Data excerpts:
# # # # # # #

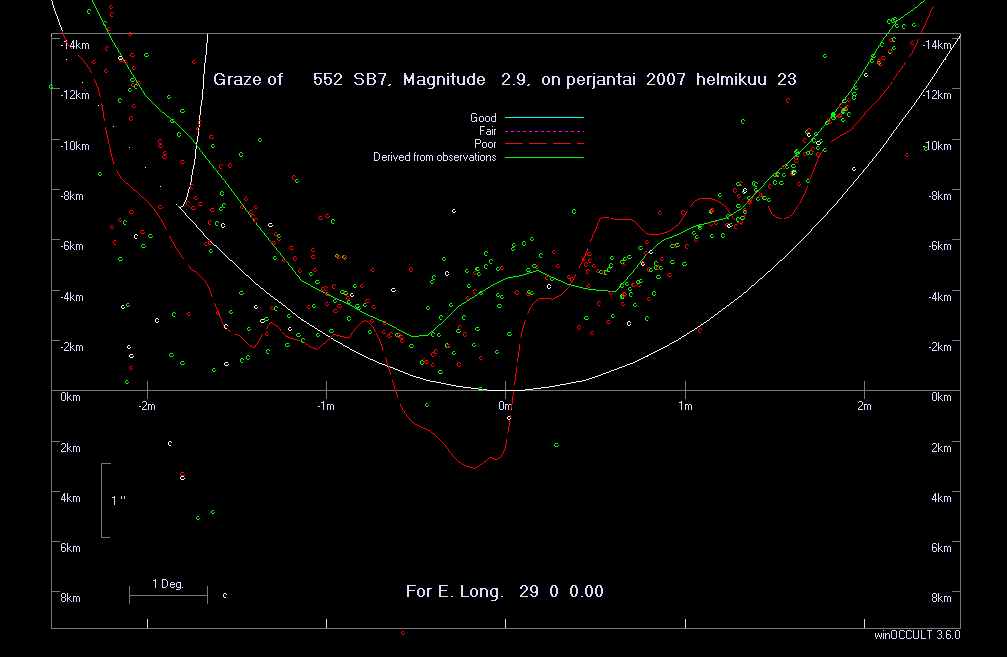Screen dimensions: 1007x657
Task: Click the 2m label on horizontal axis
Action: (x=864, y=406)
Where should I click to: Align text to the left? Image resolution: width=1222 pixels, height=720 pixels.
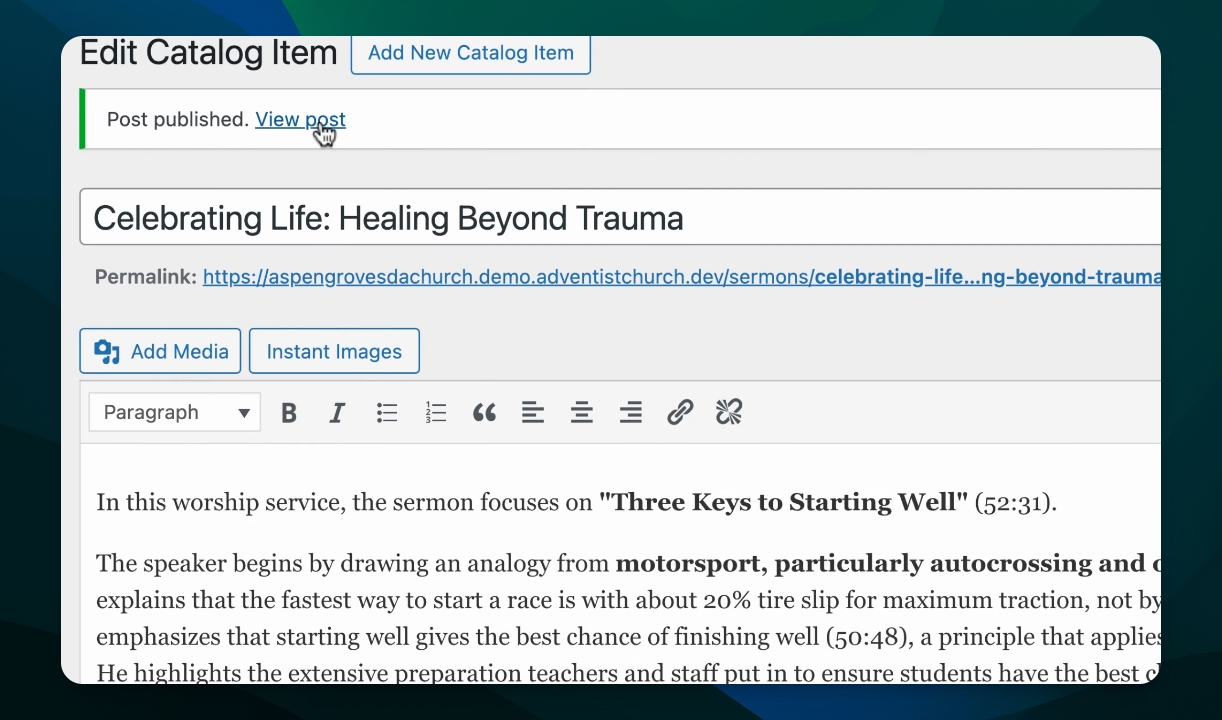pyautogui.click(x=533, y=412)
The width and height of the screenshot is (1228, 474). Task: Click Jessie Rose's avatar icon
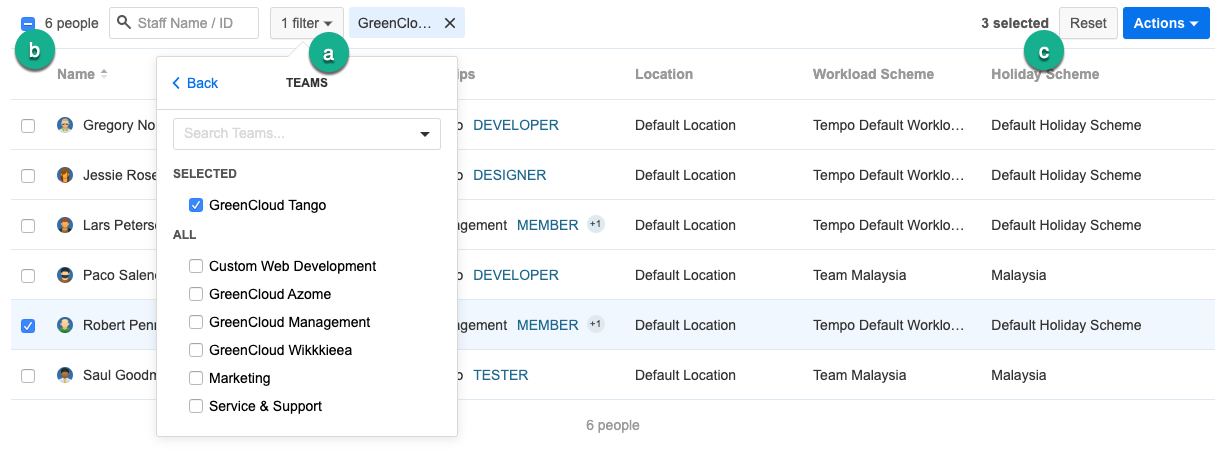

# # # # # # #

About this exercise:
Write out exactly, please, the lines that start at the one containing "Where should I" and run through the final line of the entries, both included, leaving pictures out.

Your response:
Where should I click to: Align text to the left? Image resolution: width=1222 pixels, height=720 pixels.
pyautogui.click(x=533, y=412)
The width and height of the screenshot is (1228, 474). Task: Click Jessie Rose's avatar icon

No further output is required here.